Cell Permeability Rates (10–6 cm/s) for Mutant IDH1 Inhibitors

	rate (apical to basolateral)	rate (basolateral to apical)	efflux ratioa
1	0.15	10.4	72.6
2	5.45	6.34	1.3
39	5.39	8.88	1.7

Measured as rate(B→A)/rate(A→B).

Selective Activity against Glioma Stem-Like Cells with IDH1 R132H Mutation

Next, we examined the activity of the IDH1(R132H) inhibitors against BT-142 glioma cells having the R132H IDH1 mutation,[29] as well as two glioma cells, BXD-4687 and -3752, without an IDH1 mutation as controls.[30,31] Unlike normal cell culture conditions under which cells are grown as a monolayer attached to a plate, these glioma cells were cultured in serum-free media and grown as neurospheres, colonies of glioma cells with a diameter of 30–300 μm.

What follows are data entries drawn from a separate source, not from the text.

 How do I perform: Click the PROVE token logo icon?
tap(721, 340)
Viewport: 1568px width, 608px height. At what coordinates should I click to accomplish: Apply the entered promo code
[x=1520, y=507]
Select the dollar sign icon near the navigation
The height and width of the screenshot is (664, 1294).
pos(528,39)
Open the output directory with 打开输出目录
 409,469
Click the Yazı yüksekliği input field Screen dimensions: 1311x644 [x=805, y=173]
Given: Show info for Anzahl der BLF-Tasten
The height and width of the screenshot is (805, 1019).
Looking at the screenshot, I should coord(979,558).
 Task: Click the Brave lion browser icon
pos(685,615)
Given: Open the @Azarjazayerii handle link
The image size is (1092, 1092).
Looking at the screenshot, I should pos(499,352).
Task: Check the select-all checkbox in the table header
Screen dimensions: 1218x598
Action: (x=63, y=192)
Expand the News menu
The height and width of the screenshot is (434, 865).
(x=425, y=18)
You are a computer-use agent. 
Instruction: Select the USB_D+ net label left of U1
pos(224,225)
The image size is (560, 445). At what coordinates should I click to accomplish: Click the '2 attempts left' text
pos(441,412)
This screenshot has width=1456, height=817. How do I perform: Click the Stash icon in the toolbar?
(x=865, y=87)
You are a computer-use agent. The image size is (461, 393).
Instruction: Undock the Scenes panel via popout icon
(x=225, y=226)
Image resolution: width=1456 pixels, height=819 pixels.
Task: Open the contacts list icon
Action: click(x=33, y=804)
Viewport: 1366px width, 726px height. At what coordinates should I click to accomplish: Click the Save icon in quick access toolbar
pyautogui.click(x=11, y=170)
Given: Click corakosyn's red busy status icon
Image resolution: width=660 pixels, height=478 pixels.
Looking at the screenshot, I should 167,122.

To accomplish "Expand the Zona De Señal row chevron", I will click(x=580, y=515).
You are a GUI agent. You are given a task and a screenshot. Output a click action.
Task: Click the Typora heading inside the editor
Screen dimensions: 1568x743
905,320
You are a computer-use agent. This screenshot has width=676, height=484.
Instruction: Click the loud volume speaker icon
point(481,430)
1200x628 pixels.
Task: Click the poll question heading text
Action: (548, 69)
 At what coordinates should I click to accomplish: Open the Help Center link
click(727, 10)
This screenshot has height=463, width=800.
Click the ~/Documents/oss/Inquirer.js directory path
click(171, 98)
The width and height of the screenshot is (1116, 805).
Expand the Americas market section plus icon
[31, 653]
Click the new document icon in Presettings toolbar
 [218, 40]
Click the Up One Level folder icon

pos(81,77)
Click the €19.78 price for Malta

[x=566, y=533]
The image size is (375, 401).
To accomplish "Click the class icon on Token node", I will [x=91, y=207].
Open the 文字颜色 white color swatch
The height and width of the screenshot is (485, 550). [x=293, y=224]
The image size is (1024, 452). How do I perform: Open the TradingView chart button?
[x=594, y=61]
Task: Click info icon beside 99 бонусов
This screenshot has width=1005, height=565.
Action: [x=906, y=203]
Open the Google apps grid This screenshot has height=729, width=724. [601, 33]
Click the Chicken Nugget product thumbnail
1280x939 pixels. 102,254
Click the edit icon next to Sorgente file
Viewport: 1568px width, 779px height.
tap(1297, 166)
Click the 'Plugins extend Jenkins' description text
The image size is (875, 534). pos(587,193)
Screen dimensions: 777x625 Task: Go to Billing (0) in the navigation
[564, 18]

The so-called cancer stem cells (CSC) are enriched in these neurospheres.[32−34] CSCs represent a small fraction of cancer cells with a distinct phenotype that can form new tumors when transplanted into immunocompromised mice.[30,35−37] While proliferating rapidly, the bulk non-stem cancer cells fail to do so. CSCs possess certain key traits as normal stem cells, including the ability to unlimitedly self-renew and differentiate. It has now well documented that CSCs play important roles in antitumor-drug resistance, cancer relapse, and metastasis. It is therefore important to find compounds having selective activity against CSCs.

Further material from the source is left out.